In tutte e tre le storie la rete dei servizi appare fragile. Claudio ha dovuto discutere con i centri riabilitativi per concentrare alcune terapie della figlia in un’unica giornata, altrimenti avrebbe dovuto chiedere un giorno di ferie ogni mese. Andrea racconta le battaglie per ottenere le ore di sostegno scolastico previste per legge, spesso negate o concesse solo dopo lettere di avvocati. Lorella spiega di come i primi anni «si navighi un po’ a vista» tra medici che non parlano fra loro e insegnanti di sostegno che cambiano. I genitori diventano i primi terapisti dei figli per farli progredire. Così la figlia di Lorella, che fino a due anni fa non diceva una parola e portava ancora il pannolino, oggi per esempio «è spannolinata, canta canzoncine a modo suo e pronuncia brevi frasi». La figlia di Claudio, invece, «ha imparato a mangiare senza sondini». Il ragazzo di Andrea oggi può sciare da seduto con il padre grazie al mono-sci: «Quando seppi la diagnosi di mio figlio, come prima cosa pensai “Non canterò mai più in macchina spensierato, non scierò mai con lui”, ma con fatica e grazie all’aiuto di realtà come Fondazione Paideia, abbiamo costruito una vita piacevole, fatta anche di esperienze che senza un ragazzo con disabilità non avremmo mai potuto vivere».

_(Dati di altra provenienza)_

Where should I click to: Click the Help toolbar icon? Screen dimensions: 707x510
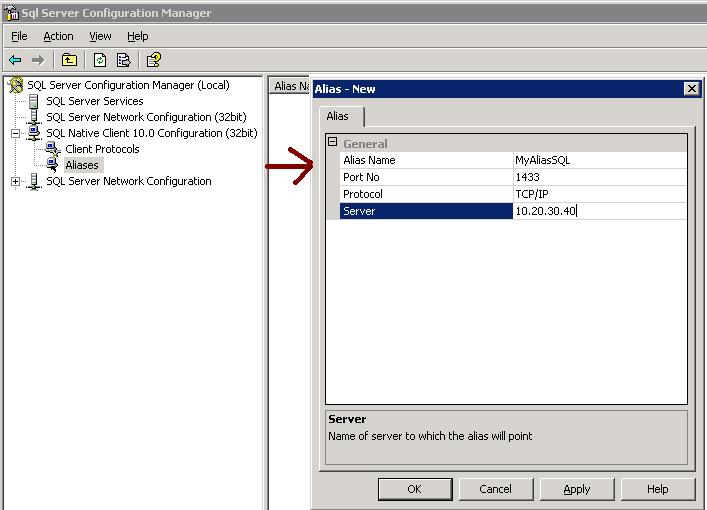click(x=154, y=60)
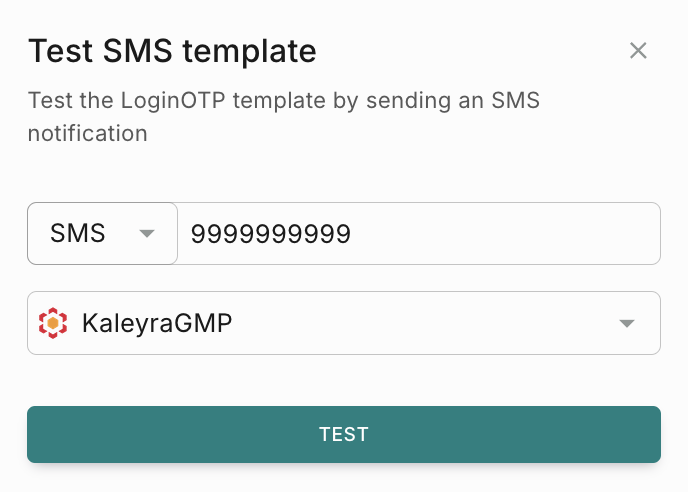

Se il presente è fatto di fatiche, il futuro è pieno di desideri, ma quasi tutti incentrati sui figli. Claudio sogna il giorno della pensione, quando potrà dedicarsi ancora di più alla sua bambina: «Me la coccolerò, starò con lei, tutto il resto non conta». Lorella desidera che sua figlia diventi sempre più autonoma, trovi il suo posto nel mondo pur con le sue difficoltà e di avere la salute in modo da potersi prendere cura di lei, resistendo insieme al marito alla sfida della disabilità: «Se so che è serena, per me non voglio altro». Andrea guarda più lontano e immagina per il figlio una vita dopo di lui, sperando che possa ancora fare quello che lo rende felice anche senza i genitori: andare in piscina, allo stadio, a sciare. È il sogno di un “dopo di noi” che dia dignità e valorizzi la libertà residua di chi ha una disabilità. La fatica di queste famiglie, insomma, è anche la misura della speranza con cui guardano al futuro, oltre che – ça va sans dire – del loro amore.